State of AI 2025: GPT-5 can't beat o3, robots coming into your house and fake Veo 3.1 rumors

artesia · 10 October 2025 03:08

The video highlights the development of Figure03, a fully autonomous humanoid robot designed for home use, and clarifies false rumors about the VO3.1 AI model release while discussing the latest AI benchmark performances and industry trends. It also covers key personnel moves, advancements in reinforcement learning, growing AI adoption in business, and AI’s expanding role in scientific discovery amid geopolitical and market dynamics.

artesia · 10 October 2025 03:32

The video begins with an introduction to Figure03, a humanoid robot developed by Brett Adcock, founder of Figure Robotics. Adcock has two missions: building the robotic future and challenging Apple after a dispute involving engraving his name on an Apple product. Figure03 is notable for being fully autonomous, unlike many robots that are teleoperated. Designed for home use, it features a fabric layer covering its hardware to make it more suitable and less intimidating for residential environments. The robot runs on an onboard vision-language model called Helix, eliminating the need for cloud connectivity. Figure Robotics plans to release Figure03 in select homes next year, marking a significant step forward in consumer robotics.

The video also addresses rumors about the upcoming release of VO3.1, clarifying that some circulating information is false. Logan Kilpatrick from Google DeepMind has denied claims that VO3.1 will be released exclusively on Vadu AI or imminently. While the release is expected eventually, the exact timing remains uncertain, and viewers are advised to treat rumors with caution. This segment highlights the ongoing excitement and speculation surrounding new AI model releases in the industry.

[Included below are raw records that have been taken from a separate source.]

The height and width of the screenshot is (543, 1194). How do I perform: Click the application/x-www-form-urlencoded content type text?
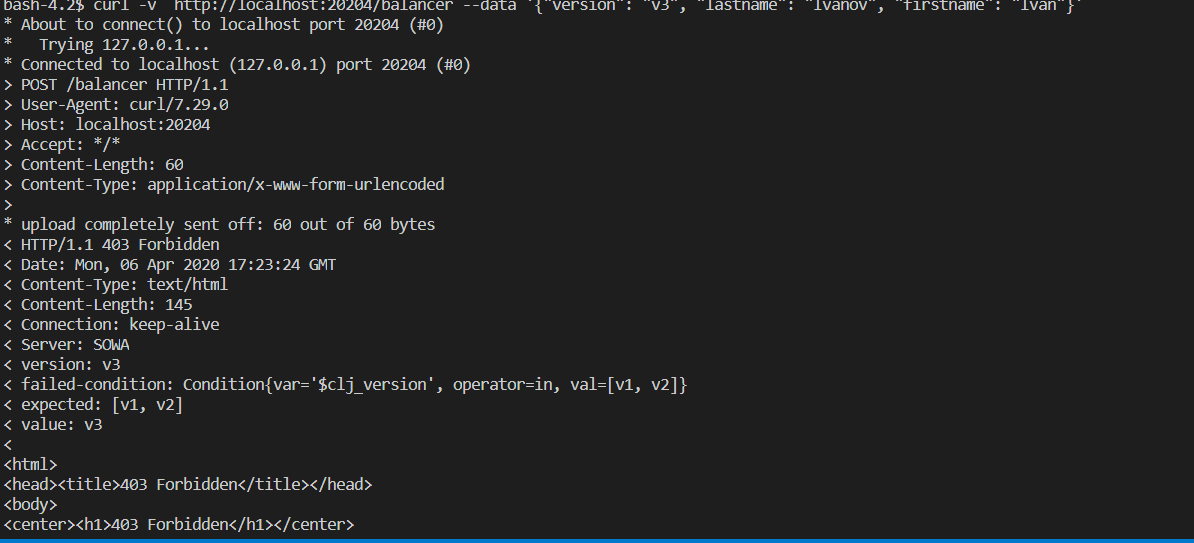(295, 184)
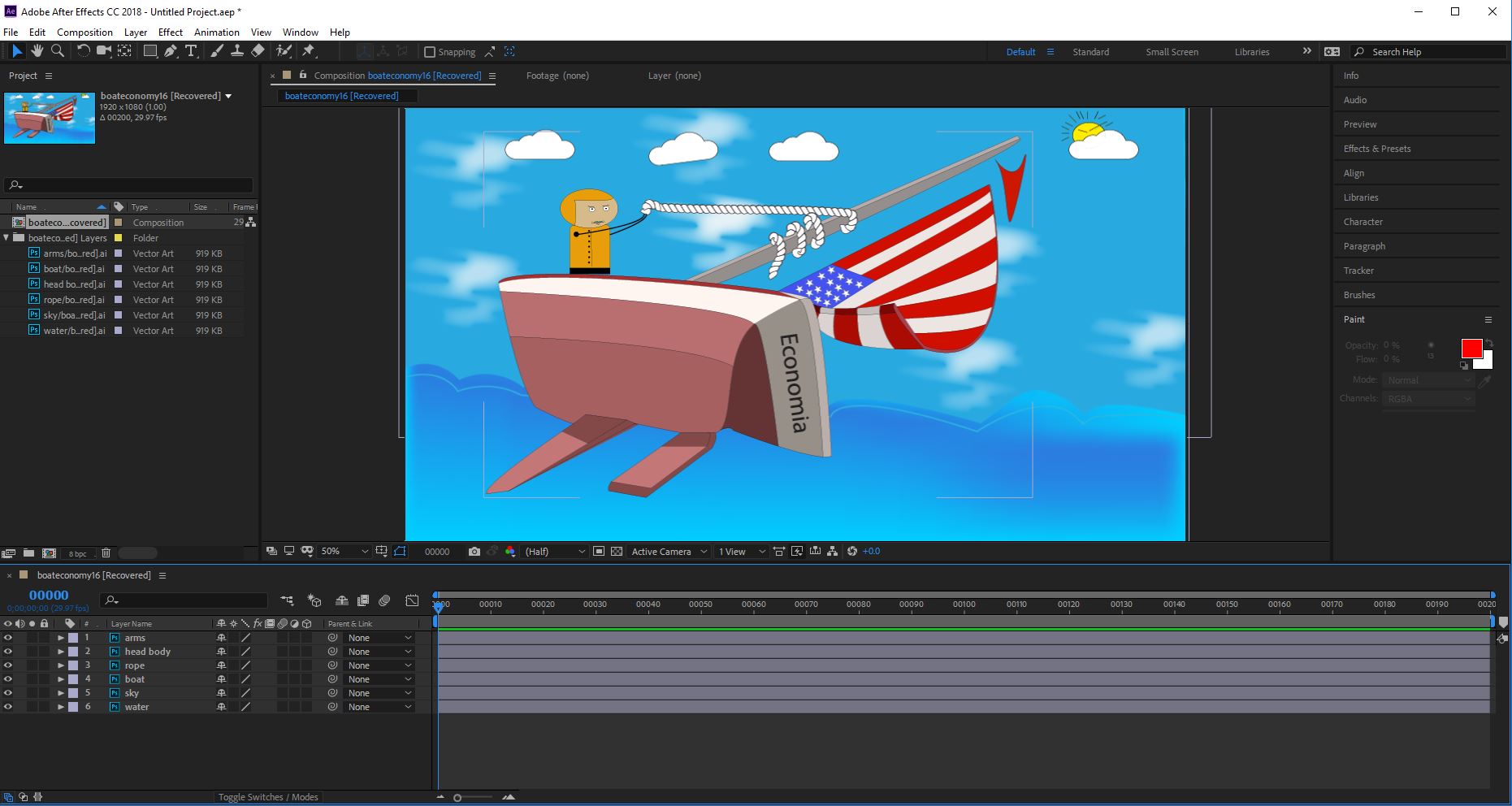Image resolution: width=1512 pixels, height=806 pixels.
Task: Open the magnification 50% dropdown
Action: (x=344, y=552)
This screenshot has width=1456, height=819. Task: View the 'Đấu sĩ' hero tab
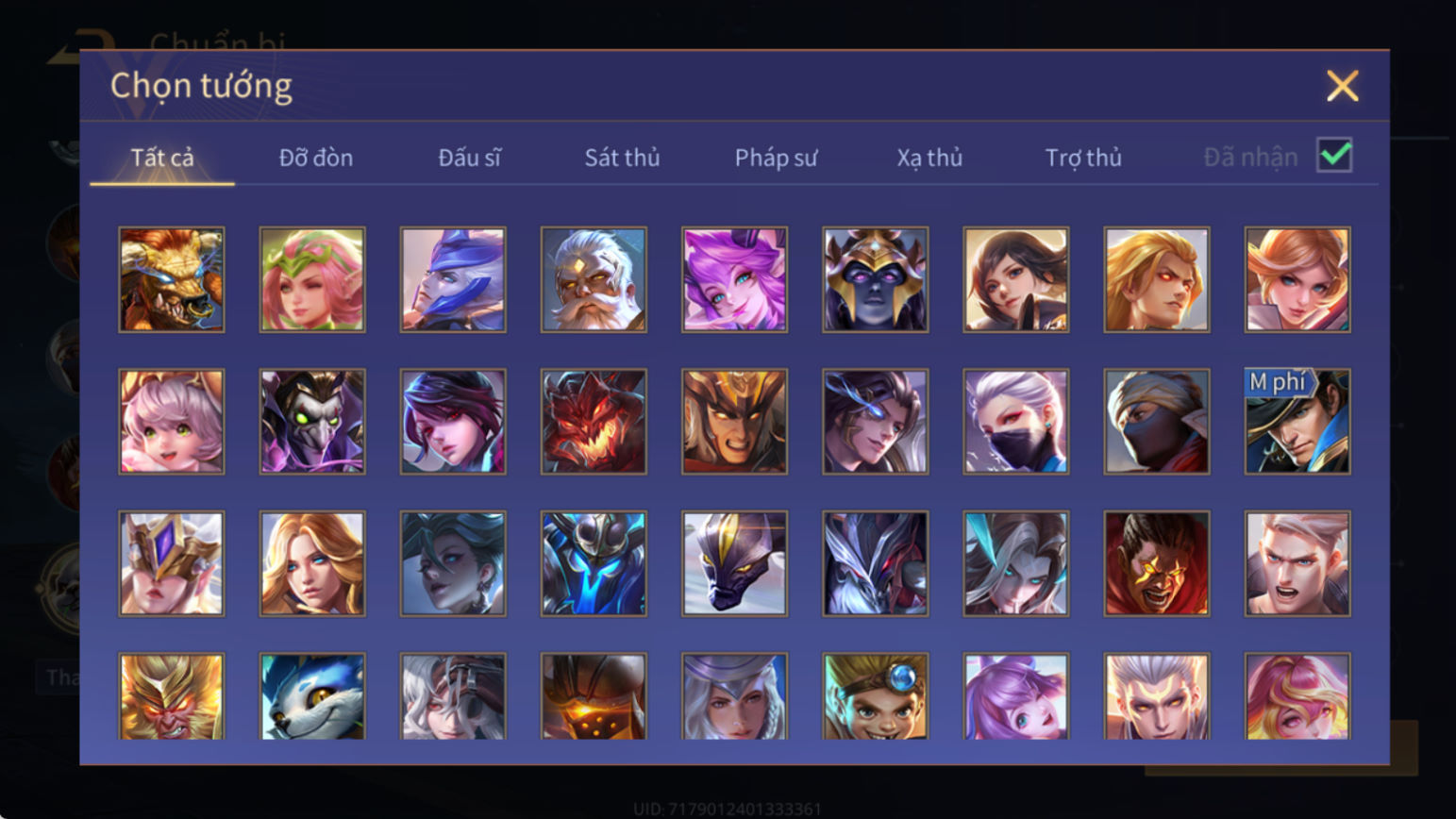(469, 158)
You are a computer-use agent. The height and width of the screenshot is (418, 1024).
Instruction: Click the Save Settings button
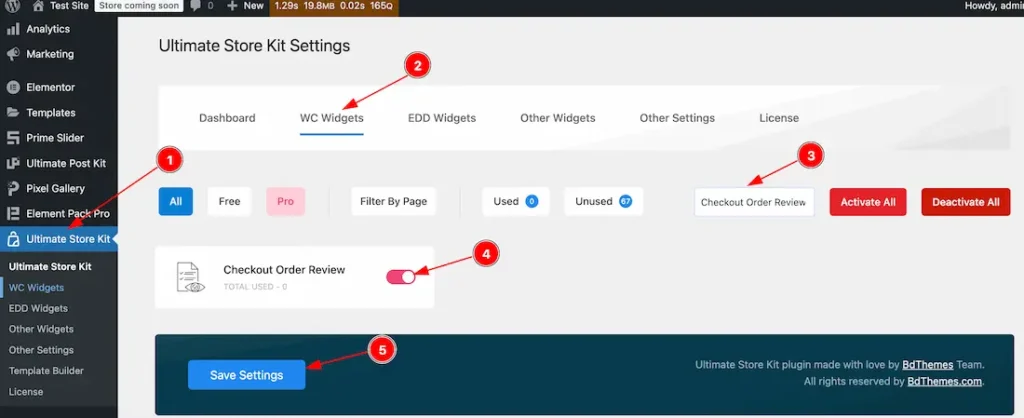(246, 375)
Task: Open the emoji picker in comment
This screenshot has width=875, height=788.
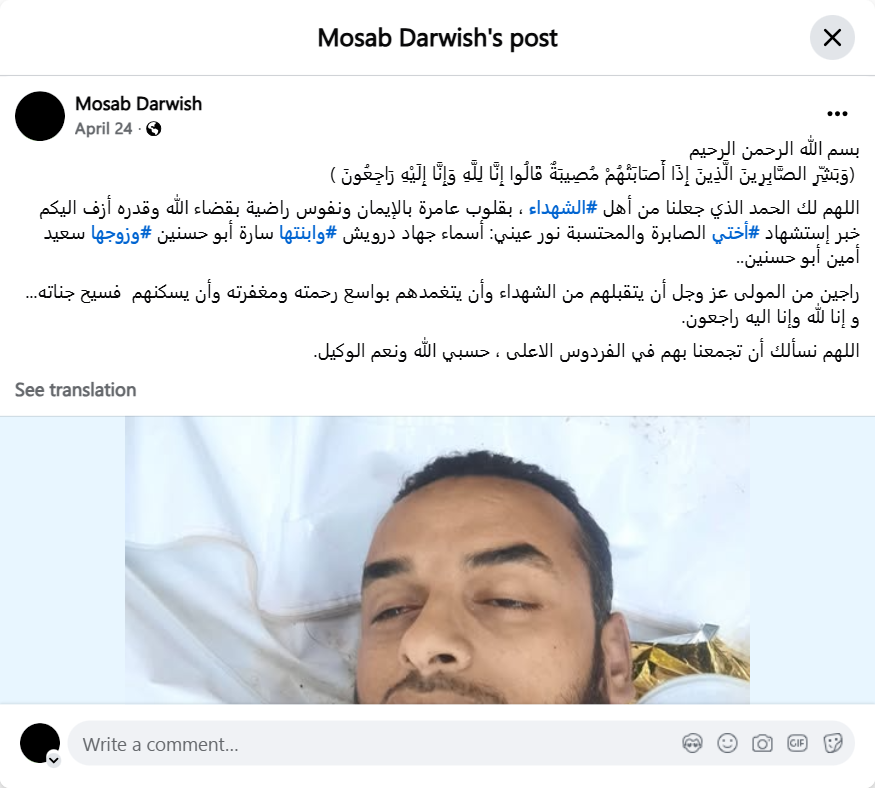Action: click(727, 743)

Next, the video discusses the ARC AGI benchmark, where GPT-5 Pro currently holds the highest score among commercially available large language models, outperforming Grok 4 by a small margin. However, GPT-5 Pro is significantly more expensive per task compared to other models. Interestingly, the 03 Preview model from late 2024 scored even higher but at a much greater cost. The video also highlights a researcher named Jeremy Burman, who achieved an 80% score on the ARC AGI leaderboard using an evolutionary approach to improve Grok 4’s performance. This method involves iterative testing and refinement of candidate solutions, similar to techniques used by other AI research groups.

The video touches on some personnel changes in the AI field, noting that Chinese researcher Shunyu Yao left Anthropic to join DeepMind, partly due to disagreements with Anthropic’s anti-China statements. This move reflects broader geopolitical tensions influencing AI research and talent mobility. Additionally, the video summarizes key points from the State of AI Report 2025, emphasizing that OpenAI remains the leader but faces growing competition, especially from China. Reinforcement learning with verifiable rewards (RLVR) is highlighted as a crucial technique improving AI performance in math and coding tasks, contributing to AI systems increasingly challenging human experts in competitions.

Finally, the video covers broader AI industry trends, including rapid advancements in protein language models and increasing AI adoption by businesses, with 44% of U.S. companies now paying for AI services. Despite concerns about a potential AI bubble, some experts, including investor Steve Eisman, believe the current AI investment surge is backed by substantial cash reserves and infrastructure development rather than speculative hype. The video concludes by noting AI’s growing role in scientific discovery, such as helping grandmasters improve chess strategies and contributing to published research, signaling AI’s expanding impact across multiple domains.